We can filter the works API for works which have a workType
of a
(aka "Books") and items.locations.locationType
of iiif-presentation
.
response = requests.get(
base_url + "works",
params={
"query": "woodblock",
"workType": "a",
"items.locations.locationType": "iiif-presentation",
"include": "items",
},
).json()
response['totalResults']
digitised_work = response['results'][0]
digitised_work['id']
list(digitised_work)
Let's get the IIIF presentation for the digitised work, and have a look at the IIIF response.
for item in digitised_work["items"]:
for location in item["locations"]:
if location["locationType"]["id"] == "iiif-presentation":
presentation_url = location["url"]
break
presentation_url
presentation_response = requests.get(presentation_url).json()
We want the canvases
from this response, which contain the images for each page.
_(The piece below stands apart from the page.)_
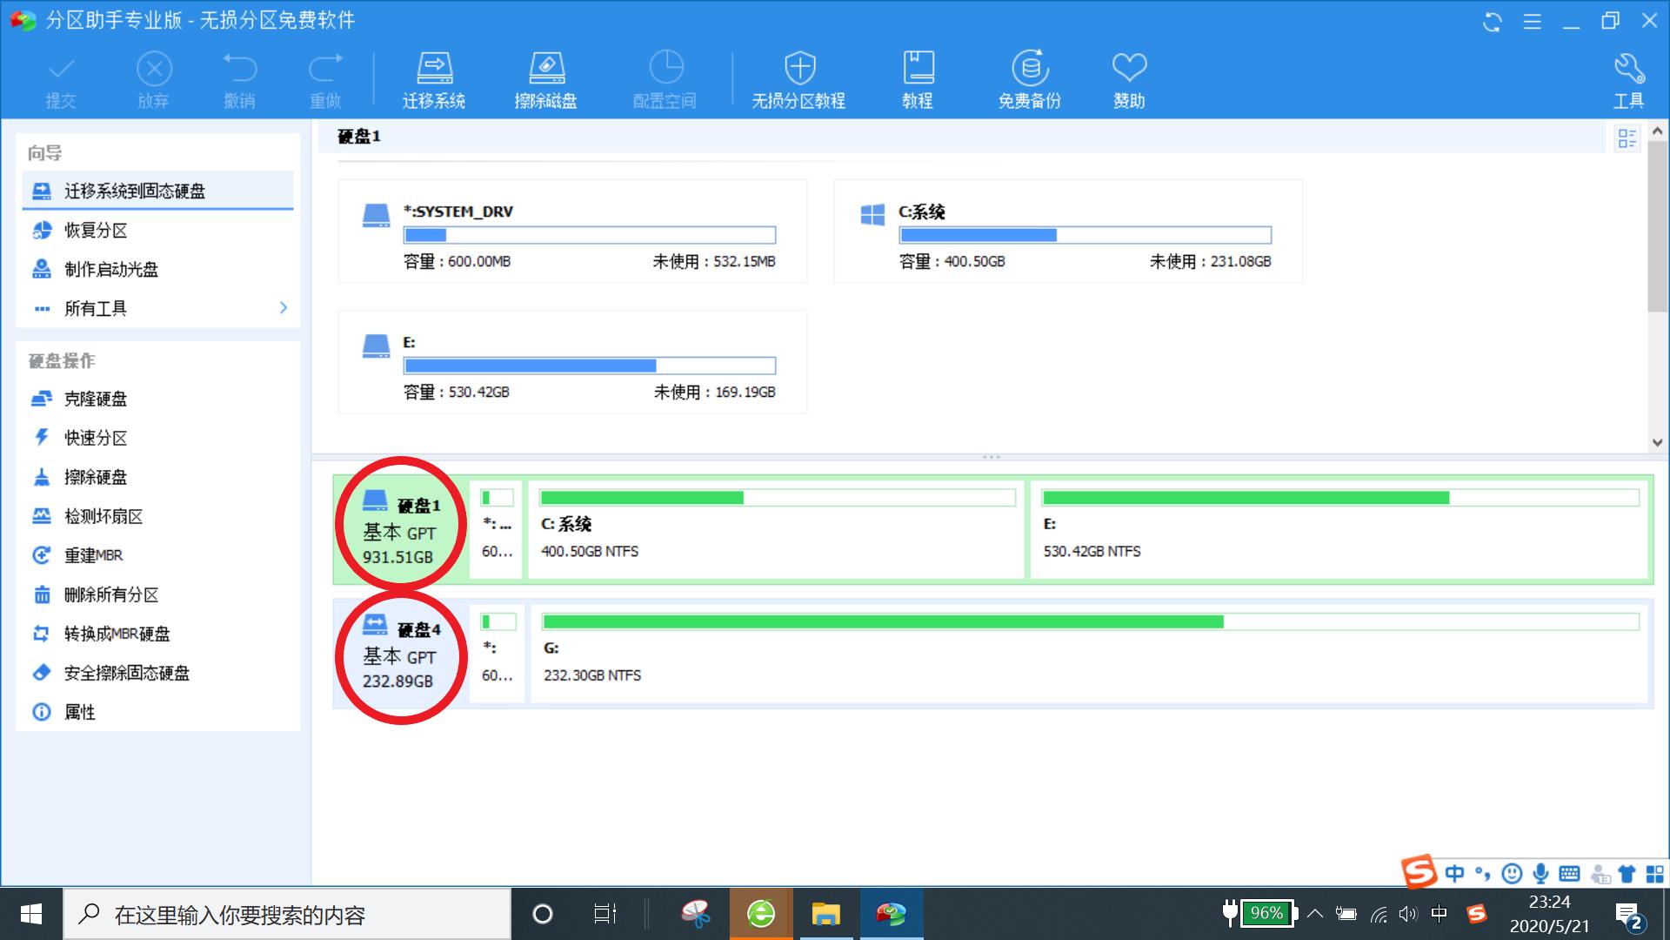Viewport: 1670px width, 940px height.
Task: Click the refresh icon in the title bar
Action: 1493,22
canvases = presentation_response["sequences"][0]["canvases"]
len(canvases)
Each canvas contains an image resource, which we can use to get the IIIF image for that page, as we did in the last section.
iiif_image_urls = [
canvas['images'][0]['resource']['@id']
for canvas in canvases
]
iiif_image_urls[:5]
Let's display the first few images
for iiif_image_url in iiif_image_urls[:5]:
image_bytes = requests.get(iiif_image_url).content
image = Image.open(BytesIO(image_bytes))
display(image)
Exercises
- Display the next 5 pages of our digitised work.
- Have a look at the developers documentation and figure out how to filter an image search by colour. See if you can find some pink elephants (hint:
#b23f72
is the hex code for a nice bright pink). - Find an image's visually similar images, and then find the visually similar images for all of those images.
- Find a concept which includes some
alternativeLabels
. See whether you can find any works which have been tagged with those alternative labels. - Find another work which has a
workType
ofa
(aka "Books") anditems.locations.locationType
ofiiif-presentation
. Fetch the IIIF presentation for the digitised work, and explore its images.